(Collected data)
:::
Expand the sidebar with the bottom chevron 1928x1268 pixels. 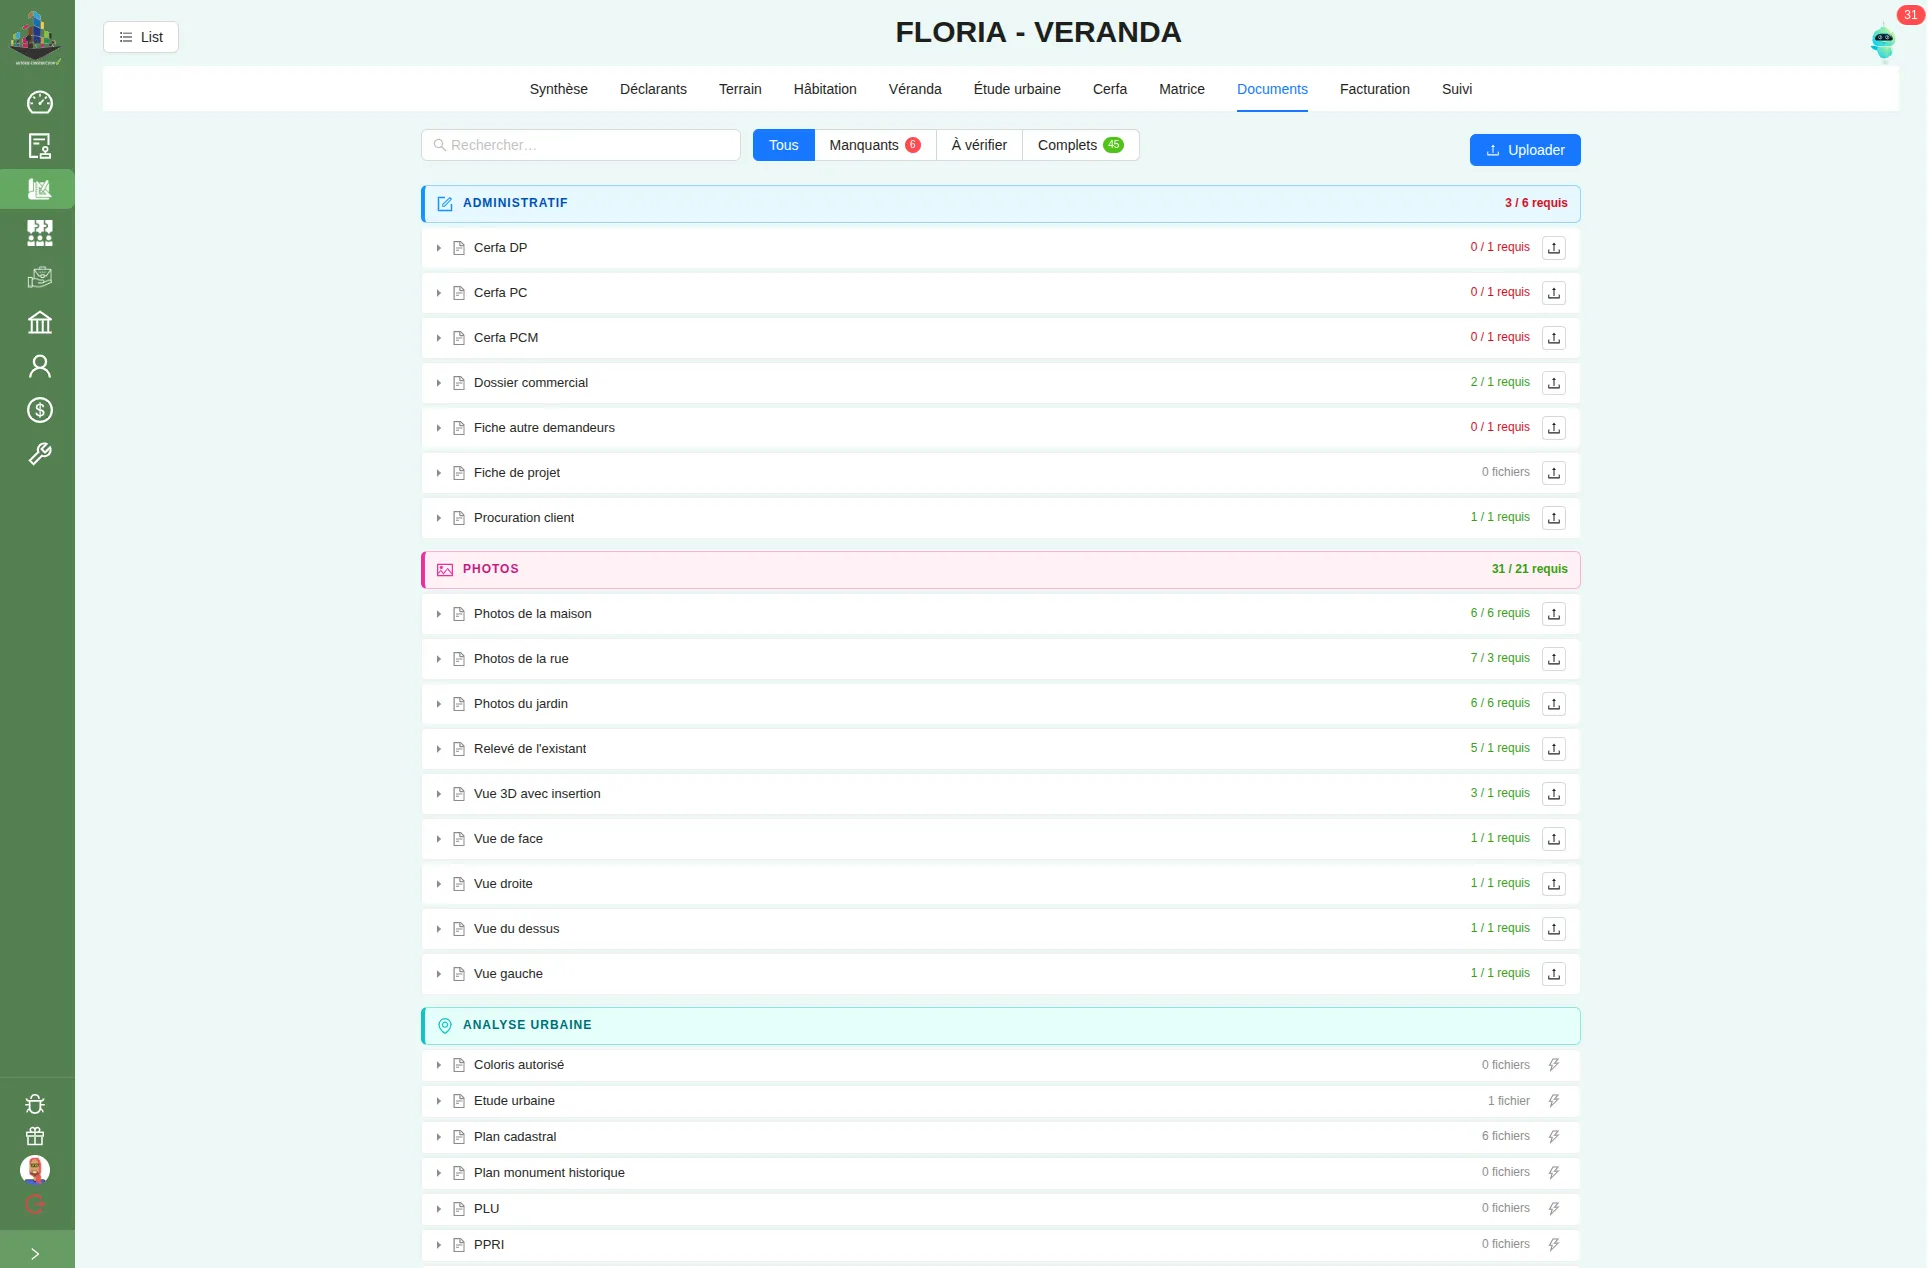(x=36, y=1253)
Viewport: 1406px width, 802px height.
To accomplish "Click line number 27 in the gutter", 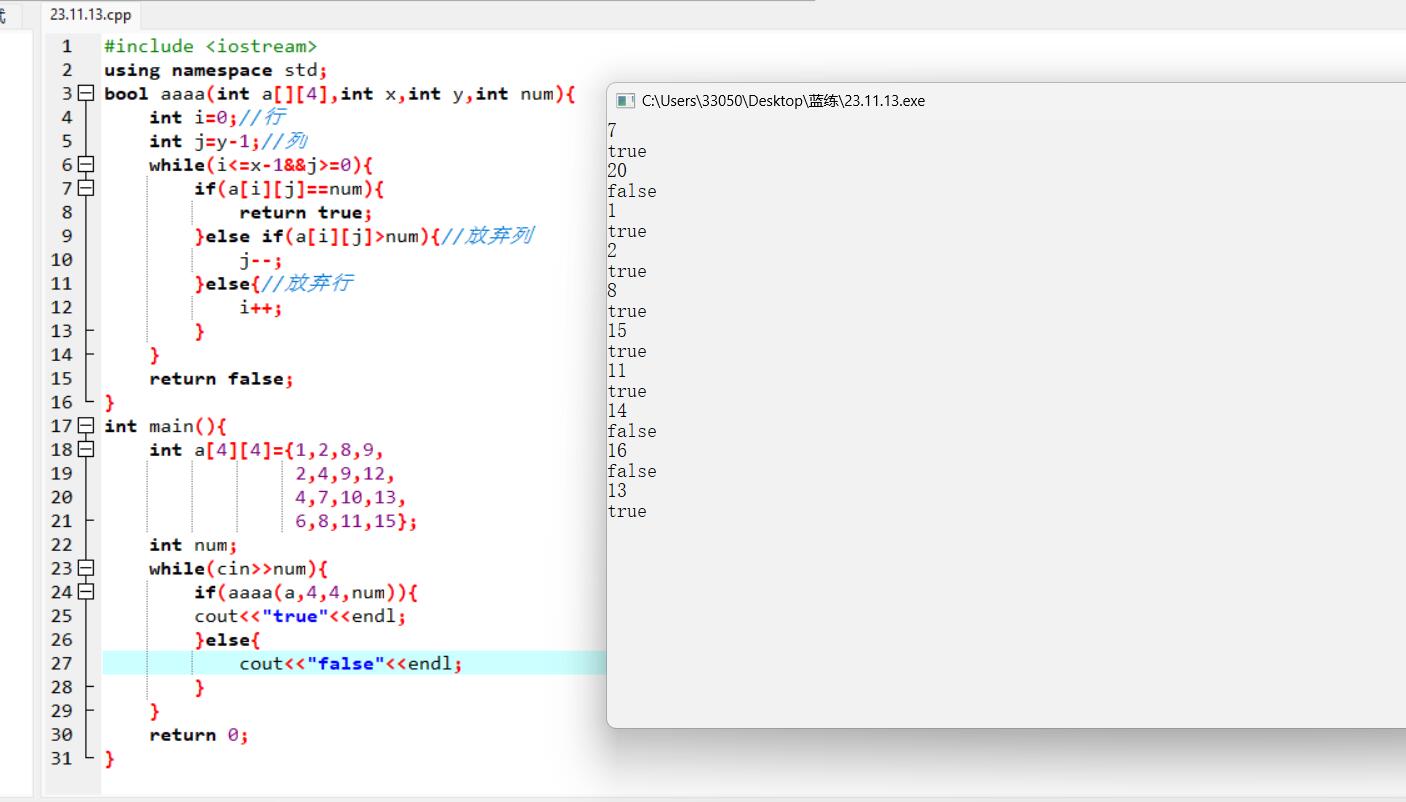I will pyautogui.click(x=62, y=663).
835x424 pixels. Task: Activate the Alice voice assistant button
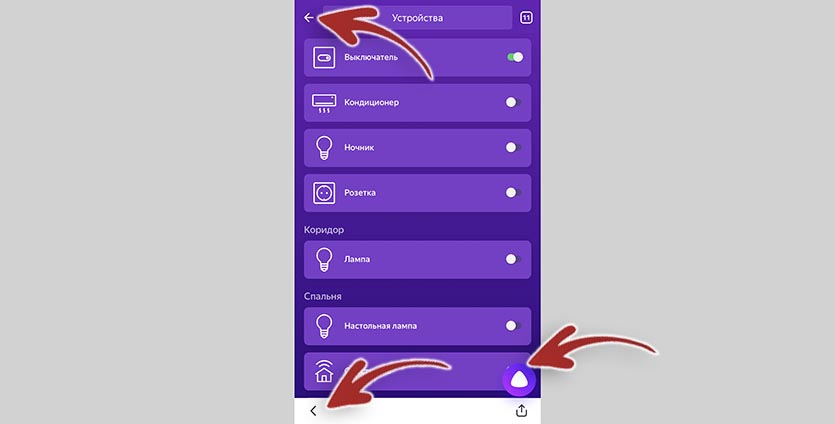click(519, 380)
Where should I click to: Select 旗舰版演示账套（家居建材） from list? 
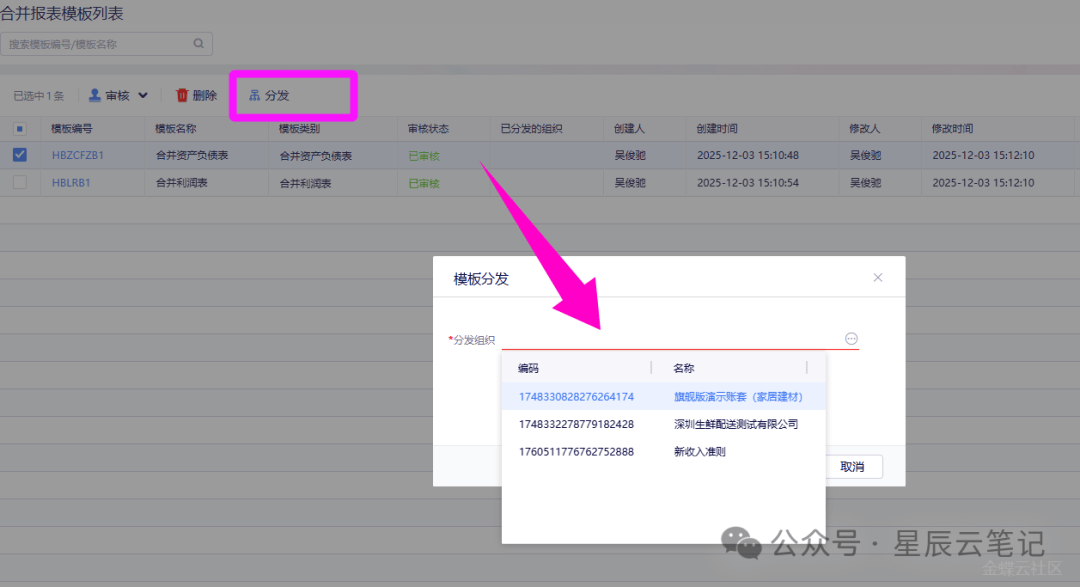pyautogui.click(x=738, y=397)
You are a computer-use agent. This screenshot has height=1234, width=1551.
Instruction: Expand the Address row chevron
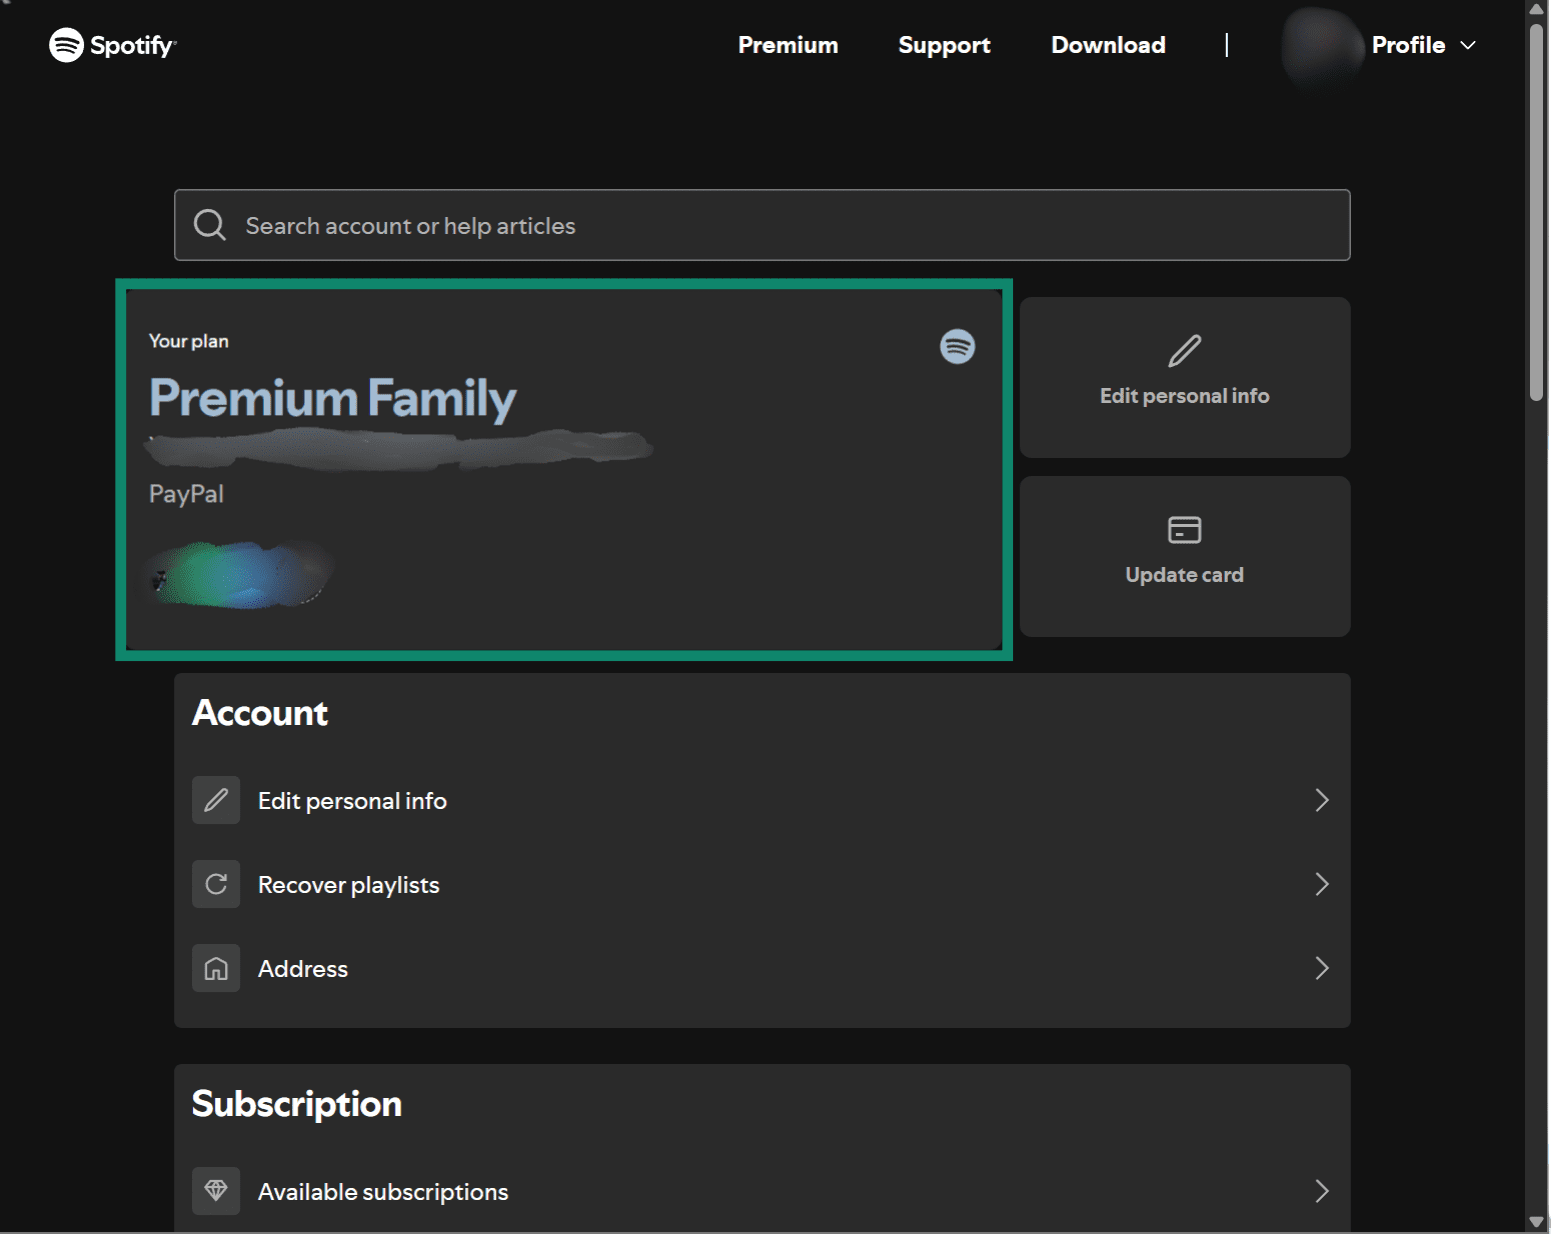(x=1322, y=968)
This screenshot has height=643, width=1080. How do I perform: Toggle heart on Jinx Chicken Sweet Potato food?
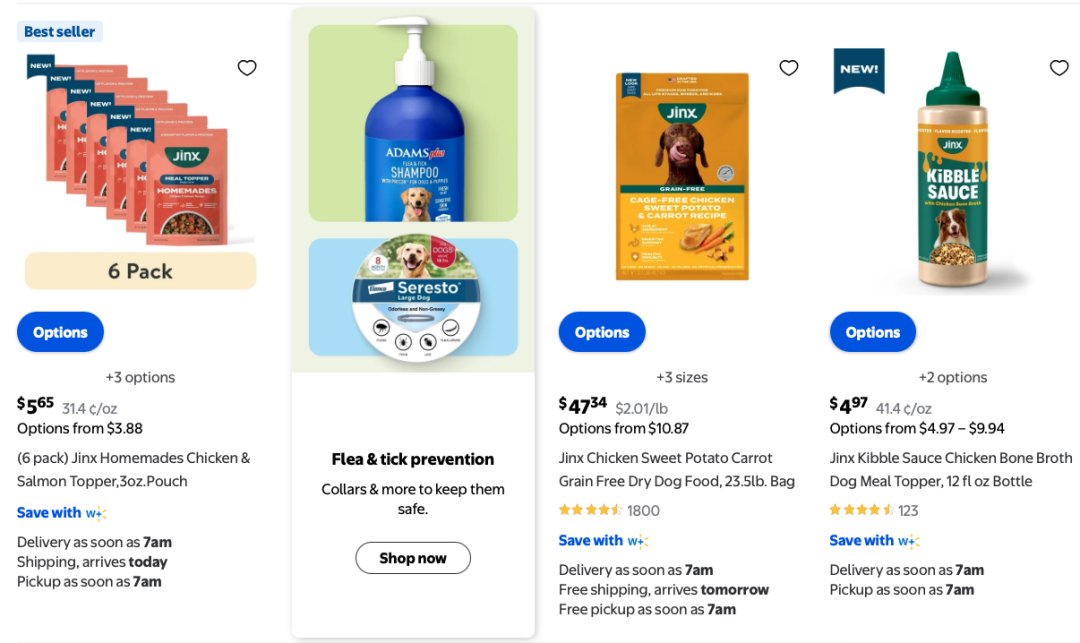(789, 68)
:::
With the pictures left out, copy exactly the lines from the one containing "You are a computer-use" through the final line of the records above, both included.

## Answer for the task
You are a computer-use agent. This screenshot has height=1234, width=1551.
Instruction: Expand the Address row chevron
(x=1322, y=968)
This screenshot has height=643, width=1080. How do I perform: Toggle heart on Jinx Chicken Sweet Potato food?
(789, 68)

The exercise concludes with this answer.